Sometimes that’s true, but most of us need practice.
That’s why training and bringing people together is so important.
Consider the workshops and online modules in “Public Narrative” offered by the New Organizing Institute and based on the work of organizer Marshall Ganz.
Workshop participants learn to tell the “story of self,” the “story of us,” and the “story of now” to link their personal experience to those of their group and the collective action they’re calling for. Such trainings are not just about style; they help people connect more deeply with their own experiences and with other people.
Market Research
There’s plenty of artistry and passion in social-change storytelling, but there’s also strategy—and that calls for research.
That research might be on how to tell stories effectively, an example being my organization’s free guide on Storytelling and Social Change.
Or it might be on what kinds of messages, frames, or stories resonate with your target audiences.
One example is the excellent public-opinion research done by the Opportunity Agenda, an economic-rights group, on issues like immigration and reproductive justice. That organization’s executive director, Alan Jenkins, illustrates the value of such research this way: Suppose an advocate tells an audience that one in three black men in Baltimore is behind bars; that audience might not take that statistic as evidence of bias in the criminal-justice system but as evidence of the inherent criminality of African-American males.
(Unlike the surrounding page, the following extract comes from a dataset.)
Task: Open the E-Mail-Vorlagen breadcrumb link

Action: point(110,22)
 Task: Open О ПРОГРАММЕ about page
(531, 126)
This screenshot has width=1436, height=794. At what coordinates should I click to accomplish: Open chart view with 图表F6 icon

Research on public opinion would help inform what stories that advocate tells and to whom.
It strikes some people as overly calculating to do research—as if that takes all the spontaneity out of a story. You certainly need to strike a balance, but research can help inform your overarching strategy.
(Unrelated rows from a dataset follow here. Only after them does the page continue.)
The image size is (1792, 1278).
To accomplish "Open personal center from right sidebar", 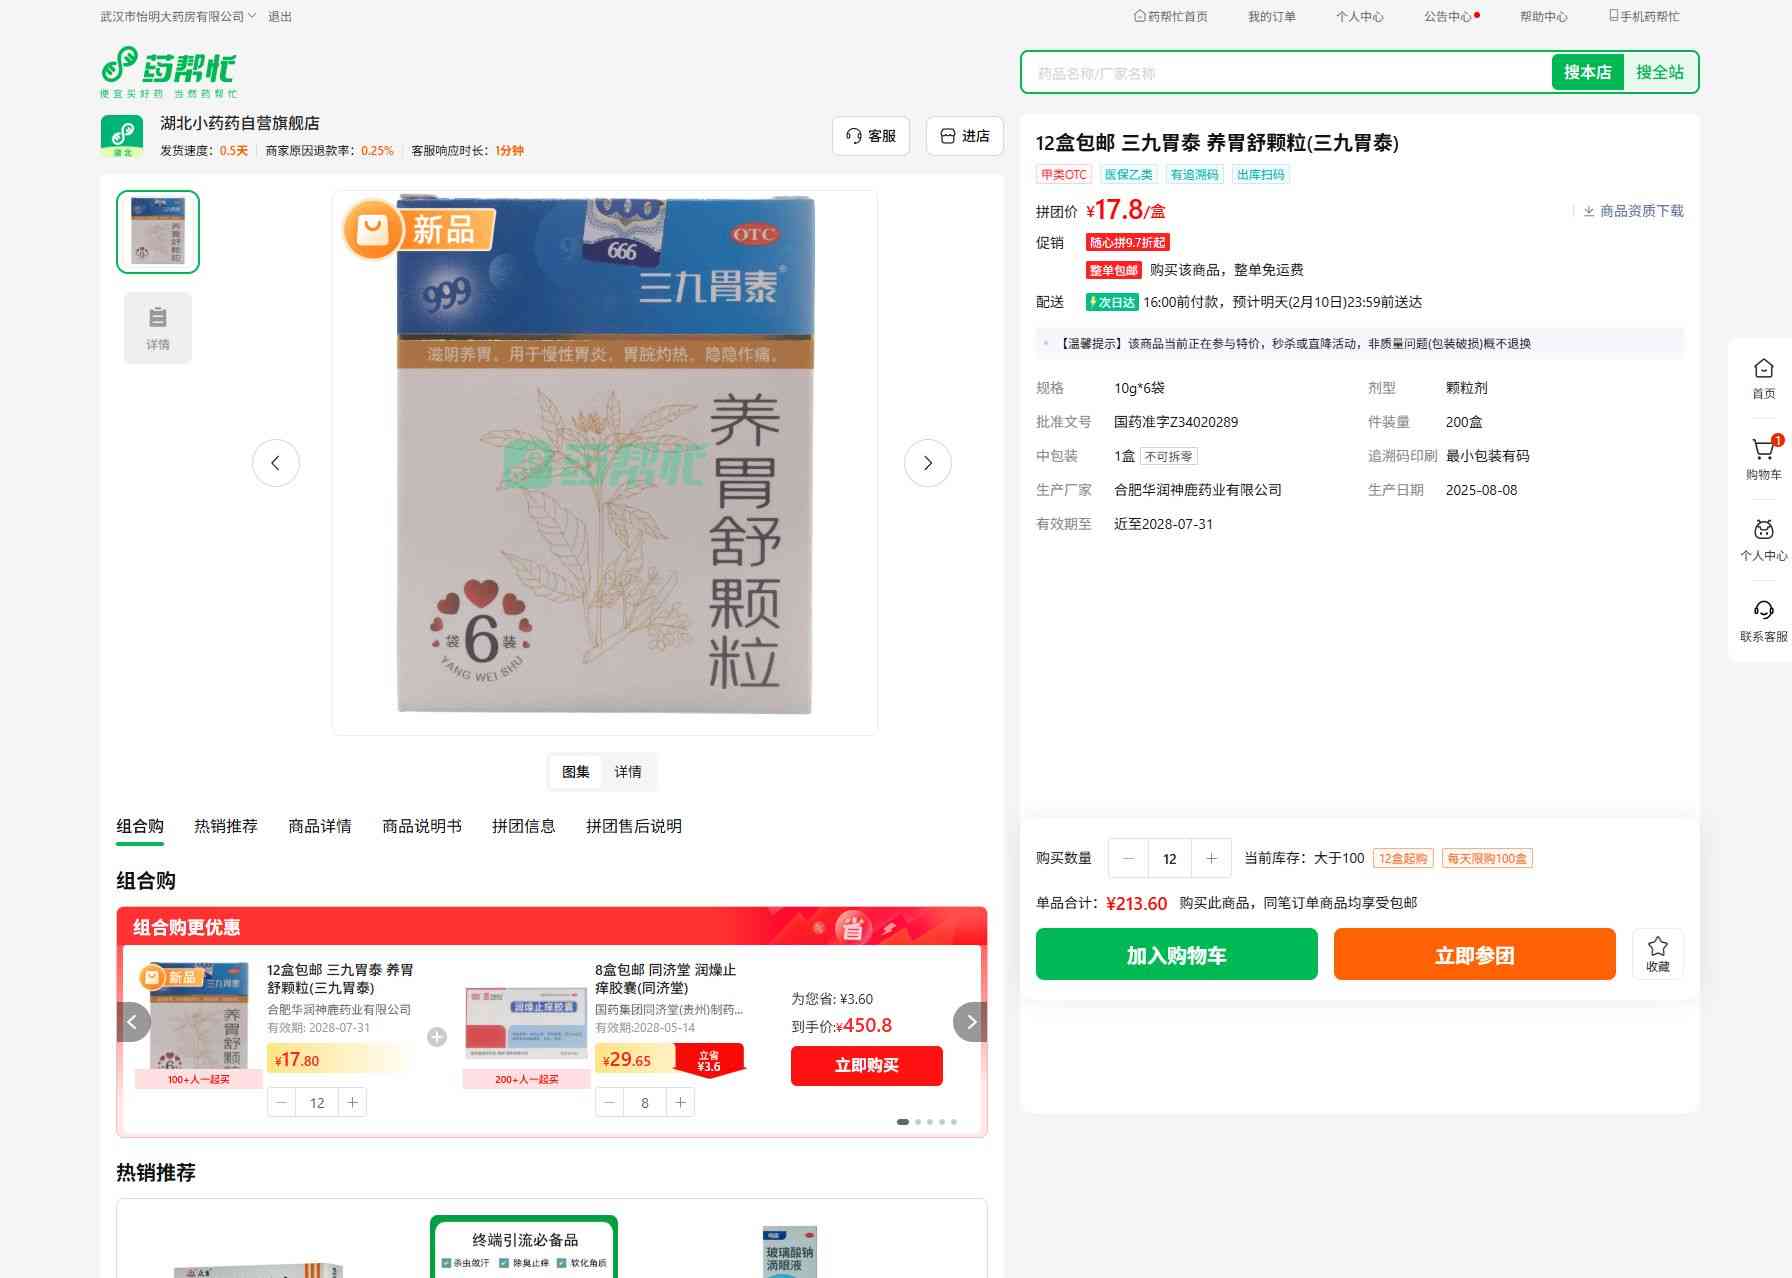I will pos(1763,539).
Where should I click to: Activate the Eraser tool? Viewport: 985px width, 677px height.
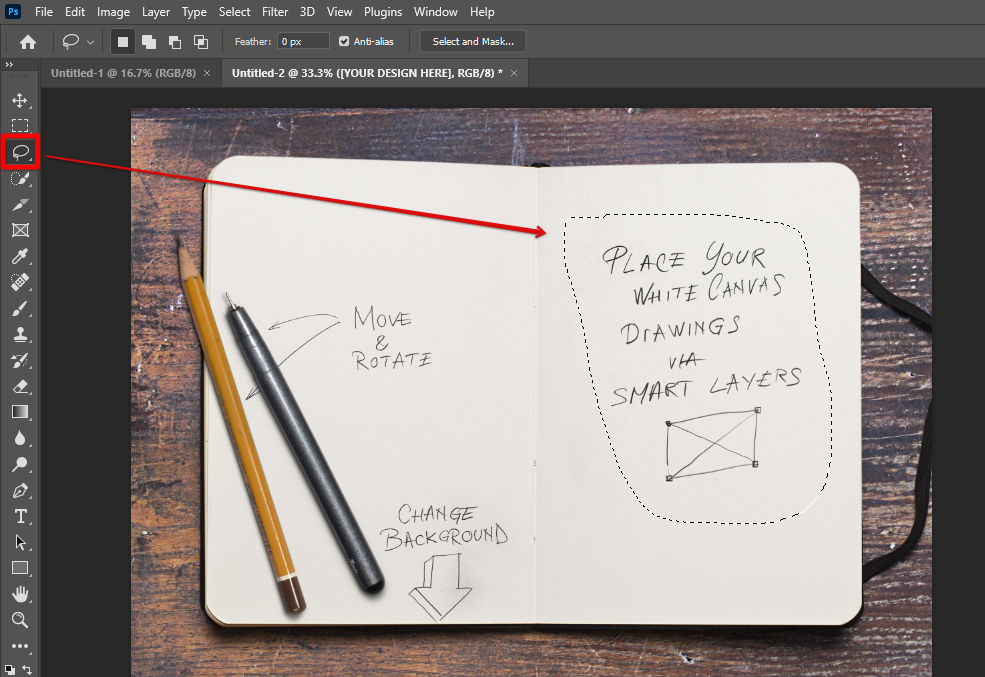tap(19, 386)
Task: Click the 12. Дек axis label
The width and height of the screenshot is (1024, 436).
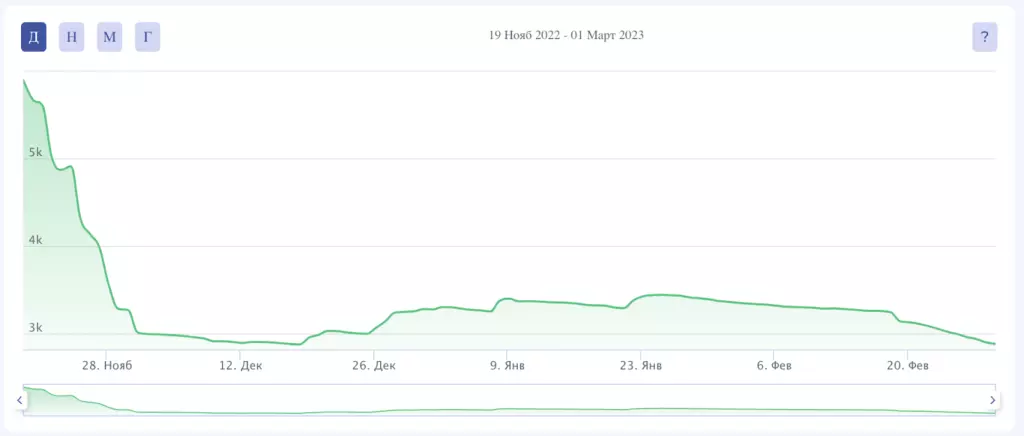Action: (240, 366)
Your organization can draw on existing research, conduct original research (even small-scale efforts like focus groups or online surveys are valuable), or partner with an outside organization to do deeper investigations.
Oral Histories and More
Here is what most people think of when they think of social-change storytelling—the actual stories!
For example, consider Voice of Witness, a series of oral-history books on contemporary human-rights crises, or the films supported by the Stories of Change partnership between the Sundance Institute and the Skoll Foundation. The stories themselves are the central part of any stories-for-change work, but they’re just one part.
(For more on how to build a culture of storytelling at your organization, read pages 8 and 32 in Storytelling and Social Change.)
Getting Stories Heard
Stories aren’t told in a vacuum. Films need TV networks to reach their audiences, books need a distribution chain, web videos need an online platform.
For example, Working Narratives runs Nation Inside, a media-sharing platform for the movement to end mass incarceration.
Another type of infrastructure support is policies and systems that ensure media access, free speech, privacy, and safety. The video-for-human-rights organization Witness got YouTube to add face-blurring technology to protect the people in web videos from reprisal by the regimes that violate human rights.
An organization can either build its own platform or infrastructure (least common), join with other groups to build a shared platform (more common), or use existing infrastructures (most common). To decide on the most prudent route, your organization might do an audit of your capacity and needs for a storytelling infrastructure.